PROBLEM — Transcribe the records below exactly as they appear.
--- SOURCE MATERIAL ---
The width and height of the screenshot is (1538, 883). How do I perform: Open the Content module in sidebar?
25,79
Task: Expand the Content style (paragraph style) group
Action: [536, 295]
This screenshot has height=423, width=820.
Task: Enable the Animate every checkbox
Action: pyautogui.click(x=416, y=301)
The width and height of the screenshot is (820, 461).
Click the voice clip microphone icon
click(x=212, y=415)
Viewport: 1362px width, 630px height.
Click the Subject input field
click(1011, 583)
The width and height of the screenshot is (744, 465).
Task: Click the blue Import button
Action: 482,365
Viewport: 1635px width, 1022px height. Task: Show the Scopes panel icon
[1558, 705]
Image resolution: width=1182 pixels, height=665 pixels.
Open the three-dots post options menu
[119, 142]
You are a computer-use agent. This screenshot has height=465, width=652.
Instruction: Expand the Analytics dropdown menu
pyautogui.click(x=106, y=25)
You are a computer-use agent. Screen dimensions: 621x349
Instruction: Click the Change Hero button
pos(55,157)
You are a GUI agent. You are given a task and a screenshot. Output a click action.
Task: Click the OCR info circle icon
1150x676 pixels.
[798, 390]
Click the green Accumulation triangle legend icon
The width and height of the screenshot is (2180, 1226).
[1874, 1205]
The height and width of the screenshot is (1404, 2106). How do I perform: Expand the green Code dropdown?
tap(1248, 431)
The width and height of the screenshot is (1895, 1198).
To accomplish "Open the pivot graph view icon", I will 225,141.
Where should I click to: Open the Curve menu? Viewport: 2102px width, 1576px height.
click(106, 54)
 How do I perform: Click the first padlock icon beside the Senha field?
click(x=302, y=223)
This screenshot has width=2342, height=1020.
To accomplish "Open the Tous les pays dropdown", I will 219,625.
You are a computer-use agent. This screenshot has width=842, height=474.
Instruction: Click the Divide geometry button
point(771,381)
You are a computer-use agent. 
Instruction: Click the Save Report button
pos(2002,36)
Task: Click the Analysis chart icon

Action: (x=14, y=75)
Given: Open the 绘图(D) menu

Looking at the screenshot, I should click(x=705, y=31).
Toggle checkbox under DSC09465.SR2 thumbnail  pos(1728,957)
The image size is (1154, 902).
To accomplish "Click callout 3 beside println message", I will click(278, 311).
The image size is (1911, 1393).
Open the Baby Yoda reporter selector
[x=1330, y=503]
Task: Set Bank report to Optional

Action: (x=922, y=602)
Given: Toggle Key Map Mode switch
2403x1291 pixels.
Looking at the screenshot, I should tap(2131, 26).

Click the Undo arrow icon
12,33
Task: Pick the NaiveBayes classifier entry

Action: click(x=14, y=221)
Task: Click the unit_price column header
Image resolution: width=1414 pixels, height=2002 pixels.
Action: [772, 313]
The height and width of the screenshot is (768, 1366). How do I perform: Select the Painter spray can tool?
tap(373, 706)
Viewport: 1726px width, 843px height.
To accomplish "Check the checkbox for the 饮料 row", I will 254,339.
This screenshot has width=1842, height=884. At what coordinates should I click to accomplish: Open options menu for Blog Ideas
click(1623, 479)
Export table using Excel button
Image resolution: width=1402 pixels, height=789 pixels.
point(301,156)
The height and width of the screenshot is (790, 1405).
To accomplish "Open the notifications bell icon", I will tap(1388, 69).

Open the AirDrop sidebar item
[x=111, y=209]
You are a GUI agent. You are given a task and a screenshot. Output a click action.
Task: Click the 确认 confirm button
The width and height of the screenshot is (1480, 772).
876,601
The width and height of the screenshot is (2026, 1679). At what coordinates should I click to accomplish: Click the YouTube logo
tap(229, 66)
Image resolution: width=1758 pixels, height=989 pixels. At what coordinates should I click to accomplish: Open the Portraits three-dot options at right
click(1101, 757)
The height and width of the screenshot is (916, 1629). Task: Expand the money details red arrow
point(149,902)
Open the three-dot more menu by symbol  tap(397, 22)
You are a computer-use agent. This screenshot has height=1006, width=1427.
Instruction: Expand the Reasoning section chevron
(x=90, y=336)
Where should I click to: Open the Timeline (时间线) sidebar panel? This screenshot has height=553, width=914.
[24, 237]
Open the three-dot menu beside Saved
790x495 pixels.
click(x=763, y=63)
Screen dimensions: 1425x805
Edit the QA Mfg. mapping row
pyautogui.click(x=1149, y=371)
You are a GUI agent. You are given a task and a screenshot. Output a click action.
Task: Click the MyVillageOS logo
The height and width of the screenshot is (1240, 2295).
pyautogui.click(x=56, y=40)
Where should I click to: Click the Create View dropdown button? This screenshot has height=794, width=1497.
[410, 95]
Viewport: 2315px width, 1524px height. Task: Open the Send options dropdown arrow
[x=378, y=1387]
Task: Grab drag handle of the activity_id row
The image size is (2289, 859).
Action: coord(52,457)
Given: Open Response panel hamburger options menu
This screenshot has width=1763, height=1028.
---
SOLVED PROBLEM —
The width and height of the screenshot is (1538, 883). How do I perform: Open the Content module in sidebar?
25,79
Task: Expand the Content style (paragraph style) group
Action: [536, 295]
This screenshot has height=423, width=820.
Task: Enable the Animate every checkbox
Action: pyautogui.click(x=416, y=301)
The width and height of the screenshot is (820, 461).
Click the voice clip microphone icon
click(x=212, y=415)
Viewport: 1362px width, 630px height.
Click the Subject input field
click(1011, 583)
The width and height of the screenshot is (744, 465).
Task: Click the blue Import button
Action: 482,365
Viewport: 1635px width, 1022px height. Task: Show the Scopes panel icon
[1558, 705]
Image resolution: width=1182 pixels, height=665 pixels.
Open the three-dots post options menu
[119, 142]
You are a computer-use agent. This screenshot has height=465, width=652.
Instruction: Expand the Analytics dropdown menu
pyautogui.click(x=106, y=25)
You are a computer-use agent. Screen dimensions: 621x349
Instruction: Click the Change Hero button
pos(55,157)
You are a GUI agent. You are given a task and a screenshot. Output a click action.
Task: Click the OCR info circle icon
1150x676 pixels.
[798, 390]
Click the green Accumulation triangle legend icon
The width and height of the screenshot is (2180, 1226).
[1874, 1205]
The height and width of the screenshot is (1404, 2106). How do I perform: Expand the green Code dropdown?
tap(1248, 431)
The width and height of the screenshot is (1895, 1198).
To accomplish "Open the pivot graph view icon", I will 225,141.
Where should I click to: Open the Curve menu? Viewport: 2102px width, 1576px height.
click(106, 54)
 How do I perform: Click the first padlock icon beside the Senha field?
click(x=302, y=223)
This screenshot has width=2342, height=1020.
To accomplish "Open the Tous les pays dropdown", I will 219,625.
You are a computer-use agent. This screenshot has width=842, height=474.
Instruction: Click the Divide geometry button
point(771,381)
You are a computer-use agent. 
Instruction: Click the Save Report button
pos(2002,36)
Task: Click the Analysis chart icon

Action: (x=14, y=75)
Given: Open the 绘图(D) menu

Looking at the screenshot, I should click(x=705, y=31).
Toggle checkbox under DSC09465.SR2 thumbnail  pos(1728,957)
The image size is (1154, 902).
To accomplish "Click callout 3 beside println message", I will click(278, 311).
The image size is (1911, 1393).
Open the Baby Yoda reporter selector
[x=1330, y=503]
Task: Set Bank report to Optional

Action: (x=922, y=602)
Given: Toggle Key Map Mode switch
2403x1291 pixels.
Looking at the screenshot, I should tap(2131, 26).

Click the Undo arrow icon
12,33
Task: Pick the NaiveBayes classifier entry

Action: click(x=14, y=221)
Task: Click the unit_price column header
Image resolution: width=1414 pixels, height=2002 pixels.
Action: [772, 313]
The height and width of the screenshot is (768, 1366). How do I perform: Select the Painter spray can tool?
tap(373, 706)
Viewport: 1726px width, 843px height.
To accomplish "Check the checkbox for the 饮料 row", I will 254,339.
This screenshot has width=1842, height=884. At what coordinates should I click to accomplish: Open options menu for Blog Ideas
click(1623, 479)
Export table using Excel button
Image resolution: width=1402 pixels, height=789 pixels.
point(301,156)
The height and width of the screenshot is (790, 1405).
To accomplish "Open the notifications bell icon", I will tap(1388, 69).

Open the AirDrop sidebar item
[x=111, y=209]
You are a GUI agent. You are given a task and a screenshot. Output a click action.
Task: Click the 确认 confirm button
The width and height of the screenshot is (1480, 772).
876,601
The width and height of the screenshot is (2026, 1679). At what coordinates should I click to accomplish: Click the YouTube logo
tap(229, 66)
Image resolution: width=1758 pixels, height=989 pixels. At what coordinates should I click to accomplish: Open the Portraits three-dot options at right
click(1101, 757)
The height and width of the screenshot is (916, 1629). Task: Expand the money details red arrow
point(149,902)
Open the three-dot more menu by symbol  tap(397, 22)
You are a computer-use agent. This screenshot has height=1006, width=1427.
Instruction: Expand the Reasoning section chevron
(x=90, y=336)
Where should I click to: Open the Timeline (时间线) sidebar panel? This screenshot has height=553, width=914.
[24, 237]
Open the three-dot menu beside Saved
790x495 pixels.
click(x=763, y=63)
Screen dimensions: 1425x805
Edit the QA Mfg. mapping row
pyautogui.click(x=1149, y=371)
You are a GUI agent. You are given a task and a screenshot. Output a click action.
Task: Click the MyVillageOS logo
The height and width of the screenshot is (1240, 2295).
pyautogui.click(x=56, y=40)
Where should I click to: Click the Create View dropdown button? This screenshot has height=794, width=1497.
[410, 95]
Viewport: 2315px width, 1524px height. Task: Open the Send options dropdown arrow
[x=378, y=1387]
Task: Grab drag handle of the activity_id row
The image size is (2289, 859).
Action: coord(52,457)
Given: Open Response panel hamburger options menu
This screenshot has width=1763, height=1028.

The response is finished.